Er scheint damit den richtigen Weg eingeschlagen zu haben, denn mittlerweile schreiben mehr als zehn Autoren für seinen Verlag, immer mit historischer Nachbereitung. Und grinsend fügt Kuhn hinzu, dass manch anderer Verlag diese Art der Veröffentlichung inzwischen übernommen habe. Für Ruprecht van de Weyer von der CJZ Aachen ist das Buch eine rundum gelungene Sache. „Ich habe während der Entstehung des Romans immer wieder Kapitel zum Lesen bekommen und immer sehnlichst auf die Fortsetzungen gewartet. Ein spannendes und wichtiges Werk“, ist er vom Erfolg überzeugt.

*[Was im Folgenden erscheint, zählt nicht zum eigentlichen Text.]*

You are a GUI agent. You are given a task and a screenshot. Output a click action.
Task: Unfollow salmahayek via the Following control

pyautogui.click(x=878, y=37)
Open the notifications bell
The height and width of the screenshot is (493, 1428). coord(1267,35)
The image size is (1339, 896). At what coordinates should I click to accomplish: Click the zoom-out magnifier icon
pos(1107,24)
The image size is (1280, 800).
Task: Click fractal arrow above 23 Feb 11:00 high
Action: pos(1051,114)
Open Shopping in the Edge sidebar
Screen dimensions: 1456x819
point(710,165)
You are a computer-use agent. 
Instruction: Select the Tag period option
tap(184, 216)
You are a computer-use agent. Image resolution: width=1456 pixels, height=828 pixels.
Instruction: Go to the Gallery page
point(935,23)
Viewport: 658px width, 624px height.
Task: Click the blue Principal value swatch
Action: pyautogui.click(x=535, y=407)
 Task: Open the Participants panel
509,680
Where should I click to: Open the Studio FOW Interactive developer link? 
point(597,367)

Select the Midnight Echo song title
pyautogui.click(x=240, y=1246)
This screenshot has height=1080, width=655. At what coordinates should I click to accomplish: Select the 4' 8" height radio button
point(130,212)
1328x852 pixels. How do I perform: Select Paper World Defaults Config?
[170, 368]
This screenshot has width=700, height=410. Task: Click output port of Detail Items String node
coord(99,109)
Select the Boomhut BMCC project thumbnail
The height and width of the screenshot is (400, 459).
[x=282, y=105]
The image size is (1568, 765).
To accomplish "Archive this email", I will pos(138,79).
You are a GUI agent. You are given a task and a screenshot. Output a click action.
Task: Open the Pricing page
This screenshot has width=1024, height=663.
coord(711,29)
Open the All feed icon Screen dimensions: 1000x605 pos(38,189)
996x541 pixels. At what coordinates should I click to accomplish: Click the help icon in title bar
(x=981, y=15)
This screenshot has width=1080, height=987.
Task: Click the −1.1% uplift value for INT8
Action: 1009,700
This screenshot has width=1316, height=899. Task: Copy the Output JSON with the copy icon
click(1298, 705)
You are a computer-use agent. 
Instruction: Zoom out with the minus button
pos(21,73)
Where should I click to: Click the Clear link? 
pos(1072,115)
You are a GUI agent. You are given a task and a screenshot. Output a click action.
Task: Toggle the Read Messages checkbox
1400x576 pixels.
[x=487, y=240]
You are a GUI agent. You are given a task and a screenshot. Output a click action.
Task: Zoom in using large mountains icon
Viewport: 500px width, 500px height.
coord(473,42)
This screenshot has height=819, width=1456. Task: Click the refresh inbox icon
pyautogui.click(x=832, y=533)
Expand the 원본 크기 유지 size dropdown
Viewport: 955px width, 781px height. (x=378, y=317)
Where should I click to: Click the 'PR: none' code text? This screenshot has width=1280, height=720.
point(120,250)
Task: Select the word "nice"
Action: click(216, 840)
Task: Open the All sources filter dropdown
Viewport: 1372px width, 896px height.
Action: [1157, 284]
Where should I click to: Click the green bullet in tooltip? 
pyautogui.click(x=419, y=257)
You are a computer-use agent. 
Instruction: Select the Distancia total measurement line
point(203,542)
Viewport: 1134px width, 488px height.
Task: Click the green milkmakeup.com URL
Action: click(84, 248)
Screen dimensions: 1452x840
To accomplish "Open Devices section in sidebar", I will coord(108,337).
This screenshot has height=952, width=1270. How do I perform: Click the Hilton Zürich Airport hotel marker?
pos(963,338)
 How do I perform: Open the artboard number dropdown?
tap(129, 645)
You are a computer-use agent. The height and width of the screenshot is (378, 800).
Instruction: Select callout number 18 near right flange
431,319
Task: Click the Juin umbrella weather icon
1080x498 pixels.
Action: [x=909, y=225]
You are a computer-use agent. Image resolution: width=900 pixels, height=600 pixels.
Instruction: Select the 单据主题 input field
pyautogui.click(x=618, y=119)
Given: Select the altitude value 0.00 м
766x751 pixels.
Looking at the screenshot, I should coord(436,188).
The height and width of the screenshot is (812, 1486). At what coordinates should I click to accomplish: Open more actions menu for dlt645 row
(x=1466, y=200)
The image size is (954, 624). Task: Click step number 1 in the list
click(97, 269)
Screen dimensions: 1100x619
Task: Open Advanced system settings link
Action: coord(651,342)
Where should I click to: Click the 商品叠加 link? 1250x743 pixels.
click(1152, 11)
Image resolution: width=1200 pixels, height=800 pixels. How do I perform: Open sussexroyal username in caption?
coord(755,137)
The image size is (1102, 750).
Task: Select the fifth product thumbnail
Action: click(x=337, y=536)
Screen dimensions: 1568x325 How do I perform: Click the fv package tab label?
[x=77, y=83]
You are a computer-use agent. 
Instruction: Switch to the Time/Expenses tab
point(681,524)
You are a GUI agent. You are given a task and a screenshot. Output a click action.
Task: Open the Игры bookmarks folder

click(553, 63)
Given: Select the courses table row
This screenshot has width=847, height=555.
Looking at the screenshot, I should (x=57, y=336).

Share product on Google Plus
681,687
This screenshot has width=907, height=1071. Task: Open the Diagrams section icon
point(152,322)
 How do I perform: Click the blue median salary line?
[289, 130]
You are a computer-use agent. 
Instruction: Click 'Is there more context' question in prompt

Für Jennifer Riemek ist das Schreiben bisher noch ein Abenteuer. Die erste gemeinsame Lesung steht nun an, einige andere sind in Planung. „Aber im Moment konzentriere ich mich vor allem auf mein Studium, das möchte ich zunächst beenden. Wenn mir dann noch einmal ein Thema über den Weg läuft, mal sehen“, zögert sie den Einstieg in Vaters Fußstapfen noch etwas hinaus. Eine Geschichte zum Thema Flüchtlinge könnte aber schon interessant sein, meint sie abschließend. Beide haben die Hoffnung, dass ihr Buch nicht nur für Betroffene oder Historiker interessant ist, sondern dass es vielleicht einmal im Schulunterricht besprochen wird.